Poi è stato il mio turno. Mentre mi struggevo a contenere le bugie dei falsi storici e degli attivisti schierati che hanno preceduto Ariel e Yehuda ho pensato che abbiamo bisogno di strategie, e non solo militari. La dolcezza e la fermezza con cui loro due hanno esposto le nostre verità e i nostri sentimenti mi hanno fatto capire ancora di più che la nostra strategia era quella vincente. Il mondo islamico fondamentalista ha scelto di fomentare l’odio nei nostri confronti. Noi volevamo arrivare ai cuori, all’attenzione vera di quei ragazzi che si nutrono solo di Tik Tok, Instagram e di descrizioni orribili dello Stato di Israele. Non abbiamo risposto con livore alle accuse o alle menzogne di chi ha parlato prima di noi; abbiamo puntato direttamente all’umano che alberga nell’animo di ognuno. Quando è stato il mio turno ho invitato cinque giovani volontari e ho chiesto a uno di loro di creare una scultura immaginaria, un quadro vivo che raccontasse il dolore della guerra. Il pubblico assisteva in silenzio, incuriosito e incredulo.

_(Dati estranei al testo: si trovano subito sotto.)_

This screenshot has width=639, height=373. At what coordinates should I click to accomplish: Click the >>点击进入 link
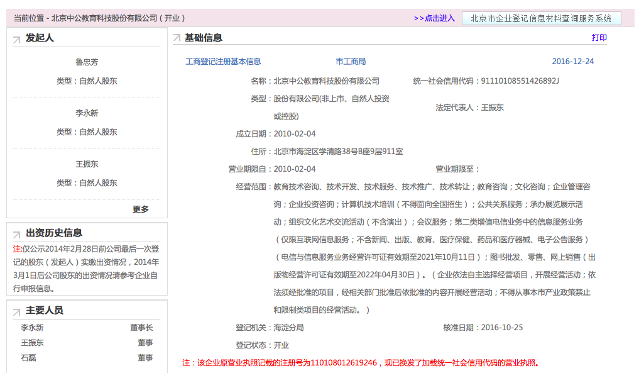[x=434, y=18]
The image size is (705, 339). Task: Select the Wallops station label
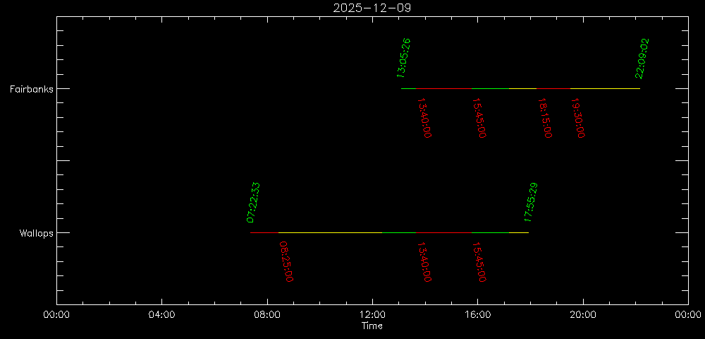click(x=34, y=233)
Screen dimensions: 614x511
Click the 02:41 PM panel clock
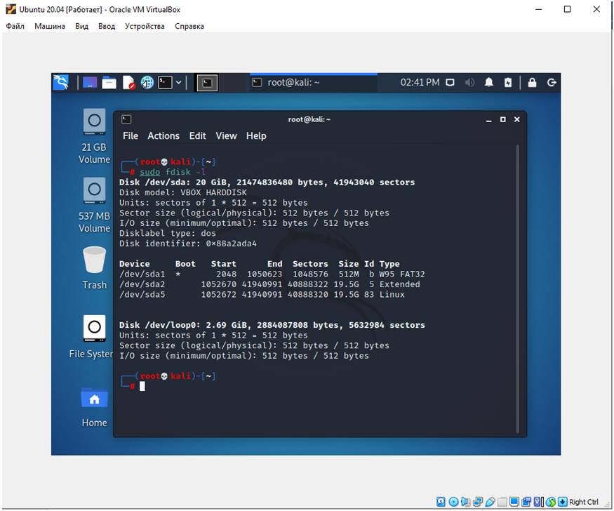pos(420,82)
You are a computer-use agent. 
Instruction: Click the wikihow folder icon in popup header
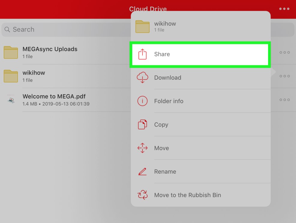click(142, 26)
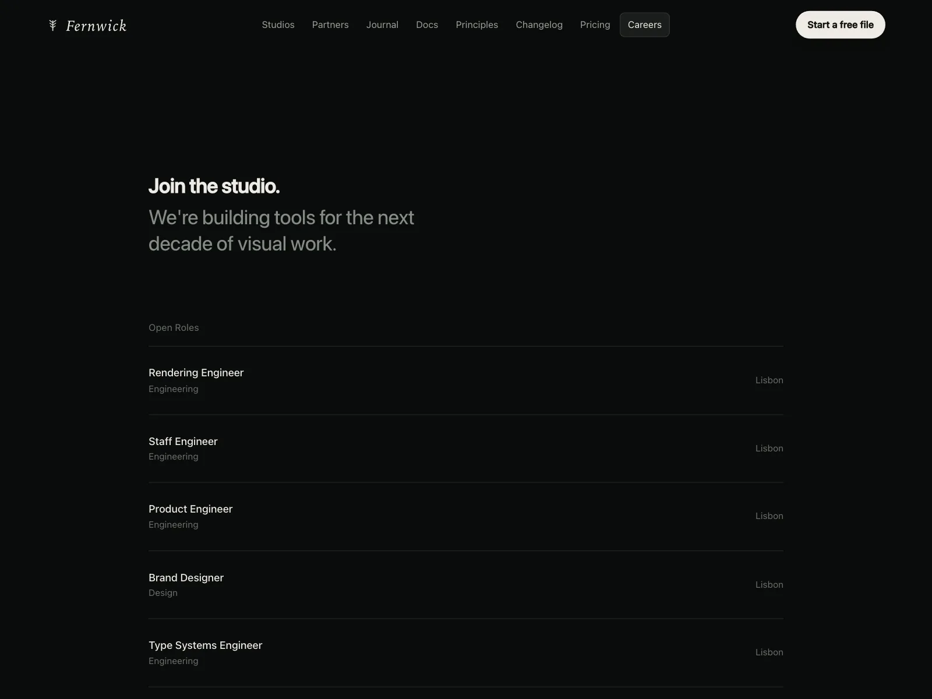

Ho chiesto una musica di sottofondo e quando un ragazzo, un po’ impacciato ma molto emozionato, è entrato a far parte della piccola opera viva che aveva creato ho chiesto a un altro volontario, il sesto, di venire a trasformare quell’immagine, cambiando le posizioni dei compagni secondo ciò che sussurrava il suo cuore, ispirandosi ai sentimenti di speranza che avevamo trasmesso. Il pubblico sembrava ipnotizzato. La Sala del Munizionere del Palazzo Ducale di Genova è diventata per qualche minuto un arcobaleno dopo la più terribile tempesta. I giovani attori improvvisati e il pubblico hanno colto il significato profondo del loro ruolo di futuri cittadini, che capiscono cos’è il dolore, la paura, la tragedia di tutti. Senza pregiudizi. Tiziana Beghin, deputata Cinque Stelle al Parlamento Europeo che aveva promosso l’evento, ha concluso con grande emozione: “Voi ragazzi, con questa inaspettata rappresentazione che ha coinvolto tutti, avete dimostrato che, se si immagina qualcosa, lo si può realizzare.” Era il messaggio che noi avevamo donato al pubblico: come è descritto nella tradizione della Kabbala: Il pensiero crea la realtà. E di questo ci alimentiamo in Israele:

Trasformeranno le loro spade in vomeri d’aratro,
le loro lance in falci;
un popolo non alzerà più la spada
contro un altro popolo,
non si eserciteranno più nell’arte della guerra.
E noi ci crediamo! Prima o poi la visione del profeta Isaia si avvererà!

Appena atterrati a Tel Aviv ci ha accolto la sirena. Un brivido difficile da descrivere…e qualche minuto dopo nostro figlio Kfir ha telefonato per annunciare che la nuova nipotina era nata. Benvenuti in Israele!